Day 27 – love the sinner, period

Romans 12:9 ESV

[9] Let love be genuine. Abhor what is evil; hold fast to what is good.

This is a scripture that you may be familiar with, and yet I believe that many Christians who know this scripture are missing the point of it.

Paul is talking to believers and telling us that our love should be genuine for one another. We should hold tight to what is good and hate what is evil.

This has given rise to “Christianese” statements like “Love the sinner, hate the sin.”

While this statement may sound good on the surface, Jesus never intended for us to live this way and we have a really hard time separating the “sinner” that we are supposed to love, from the “sin” that we are supposed to hate.

How then should we interpret both New Testament and Old Testament scriptures that seem to support the “hate the sin” mentality?

It’s not as hard as you might think.

The focus of this “hate for sin” should not be on the sin of others as much as it should be on hating how sin operates in us.

This doesn’t mean that we should be self-absorbed with our sinful mistakes.

The Holy Spirit is constantly reminding us of who we are in Christ, and His righteousness that we are clothed in. We are righteous and irreproachable before God, because of what Christ has done for us, not because of anything that we do or don’t do.

You see, Paul was addressing believers in the church concerning how THEY were supposed to live.

The focus was never supposed to be on the sin(s) of others.

No, Paul is dealing with matters of the spirit in the context of believers.

We have somehow taken scriptures like this and twisted them to make us believe that we are the judges of others and their behavior.

We have excused ourselves to such an extent that we have supported shunning and separating ourselves from those who “sin” instead of embracing them in the love of Christ.

All the while, we have become hypocrites, operating under the Old Covenant which was never our covenant to begin with.

We have placed ourselves under the very laws and traditions that blinded the Pharisees to the truth of God’s love, mercy and grace towards mankind.

We have looked at the sins which are exposed in the lives of others, and we have passed judgment on them.

We have labeled those based on their behavior, instead of looking at them the way that God sees them.

Our religious traditions have taught us that God sees them as filthy sinners that are bound for Hell.

But God doesn’t see them that way.

God sees the potential in them.

He sees the sacrifice of His Son on their behalf.

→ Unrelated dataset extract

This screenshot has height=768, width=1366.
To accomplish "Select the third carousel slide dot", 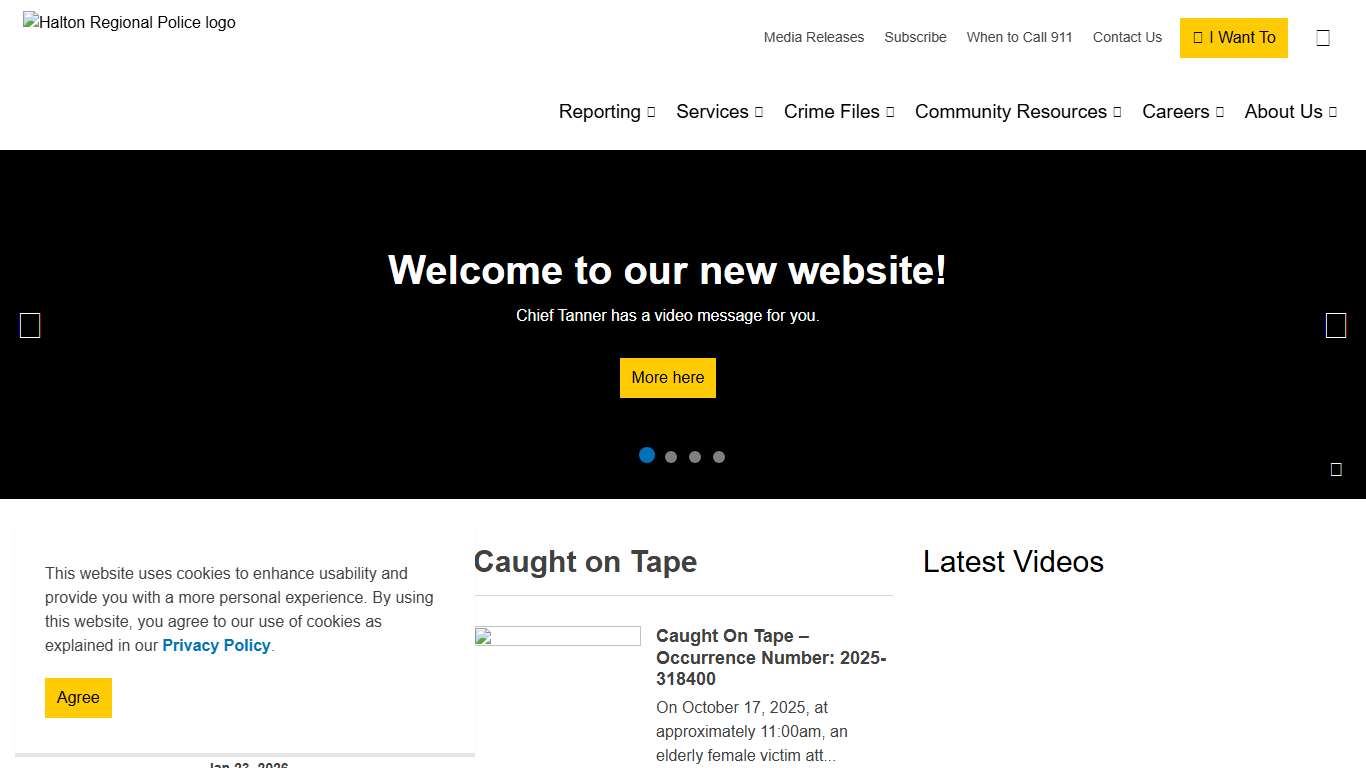I will [695, 457].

God sees them with loving eyes, and while God hates what sin is doing in their lives, God doesn’t turn away from them. He gently and lovingly invites them into relationship with Him.

God sent His Son to take care of their sins. He has already forgiven them and forgotten their sins.

It is only their rejection of Him that separates them from being one with Him.

God hasn’t called us to be separate from the world physically, but to be separate spiritually.

We are to be in the world but not of the world.

He wants the love of our soul to be Him alone.

Christians today don’t understand this truth, so they struggle to live in a world that they believe God wants them to be separate from.

The struggle to love a sinner that they believe God is disgusted with.

They struggle to keep themselves holy, when God already told them that they were ALREADY made holy in Christ.

It is truly this quest for holiness that keeps them exalted in themselves; haughty. It is this haughtiness that makes it frustratingly impossible to separate the “sin” from the sinner, and to “hate the sin” but “love the sinner”.

In order to love the sinner, we must look past their sin and see their potential. This doesn’t mean that justice must not have its day when they violate the laws of man.

Yet we condemn sinners that are not criminals. We condemn mothers and fathers, brothers, sisters and co-workers.

We condemn them and believe that we are better than them.

We so easily forget our own sins, and the life of sin that God brought us out of.

We so easily forget that we were once lost.

People that live in a lifestyle of sin, don’t need us to look down on their behavior.

They need us to look at them the way that Christ looked at us; the way that Christ looked at all of mankind.

Love the sinner, period.

John 8:10-11 KJV

[10] When Jesus had lifted up himself, and saw none but the woman, he said unto her, Woman, where are those thine accusers? hath no man condemned thee? [11] She said, No man, Lord. And Jesus said unto her, Neither do I condemn thee: go, and sin no more.